This embodiment requires more space behind the wall 10 before the
arms are deployed, such that the arms do not get fouled by the
tissue of the wall 10. However, this embodiment may result in a
greater retractive force being placed on the arms without the arms
reassuming a folded configuration.
[0064] It is also envisioned that the arms 72 may be contained in
the sheath 74 in a spiral configuration, as shown in FIG. 16. This
embodiment provides the additional strength of rearward-collapsing
arms while minimizing the axial advancement past the distal wall 10
needed for deployment.
[0065] Another embodiment of a distal retraction device 50 is shown
in FIG. 17. Like the embodiment of FIG. 13, this distal retraction
device 50 includes a shaft 52 that includes a sheath 64 slidably
disposed over an inner element 62. The inner element extends into
the expandable component 54 and has a distal terminus 66 that is
attached to the distal tip 56 of the expandable component. The
expandable component 54, however, includes a plurality of wires 76
that extend between a proximal gathering cuff 78 and the distal tip
56. These wires 76 may be a self-expanding material, such as
Nitinol, or they may be actively expanded by shortening the
distance between the distal tip 56 and the proximal gathering cuff
78. Shortening this distance may be accomplished by applying a
relative distal force on the sheath 64. Alternatively, the proximal
gathering cuff 78 may be constructed to act against a distal
surface of the wall 10 when the distal retraction device 50 is
retracted.
[0066] For example, FIG. 18 depicts a proximal gathering cuff 78
that includes a flexible skirt 80. The flexible skirt 80 flares
outwardly when acting against the wall 10 of the LAA. The skirt 80
thus provides the proximal resistance necessary to expand the
expandable component 54. The skirt 80 also serves to contain any
potential bleeding through the small penetration made in the wall
10.
[0067] It is also envisioned that the proximal gathering cuff, with
or without the skirt 80, be treated with a compound, such as a
medicament, fibrin, fibrinogen, polymer, or a hydrogel, for
example, that further prevents bleeding and promotes healing of the
penetration through the wall 10. Alternatively or additionally, a
membrane may be used to cover any of the expandable components of
the invention in order to create a better seal.
[0068] Additionally, the wires 76 of the embodiment shown in FIG.
17 may be straight, braided, looped, or any configuration that
would result in an expanded configuration when deployed.
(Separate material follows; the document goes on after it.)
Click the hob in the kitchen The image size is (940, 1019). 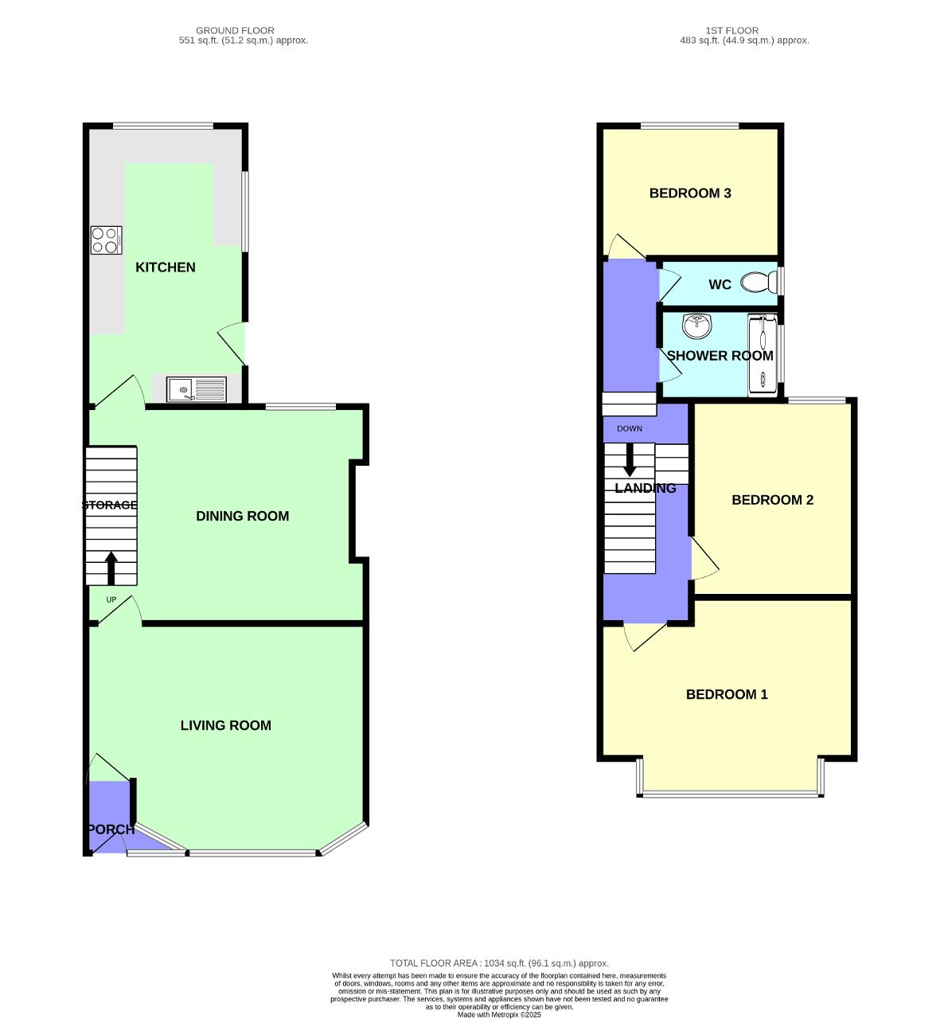[106, 240]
For
example, FIG. 19 shows an axial view of an expandable component 54,
in the expanded configuration that results from braided wires 76.
FIG. 20 shows an axial view of an expandable component 54 in the
expanded configuration that results from straight wires 76.
[0069] Reducing the LAA Volume
[0070] The next step in the method of the present invention is to
reduce or eliminate the volume of the LAA by retracting the wall 10
toward the ostium 5 and securing the wall 10 such that the wall 10
blocks the ostium 5. As seen in FIG. 21, this is accomplished by
pulling the distal retraction device 50, thereby moving the wall 10
toward the atrium 3 until the ostium 5 is blocked. Preferably, the
expandable component 54 of the distal retraction device 50 is sized
such that it is greater than the diameter of the ostium 5, thereby
providing the physician a tactile indication that the expandable
component 54 has contacted the outer surface of the left atrium and
preventing the LAA from becoming inverted into the left atrium.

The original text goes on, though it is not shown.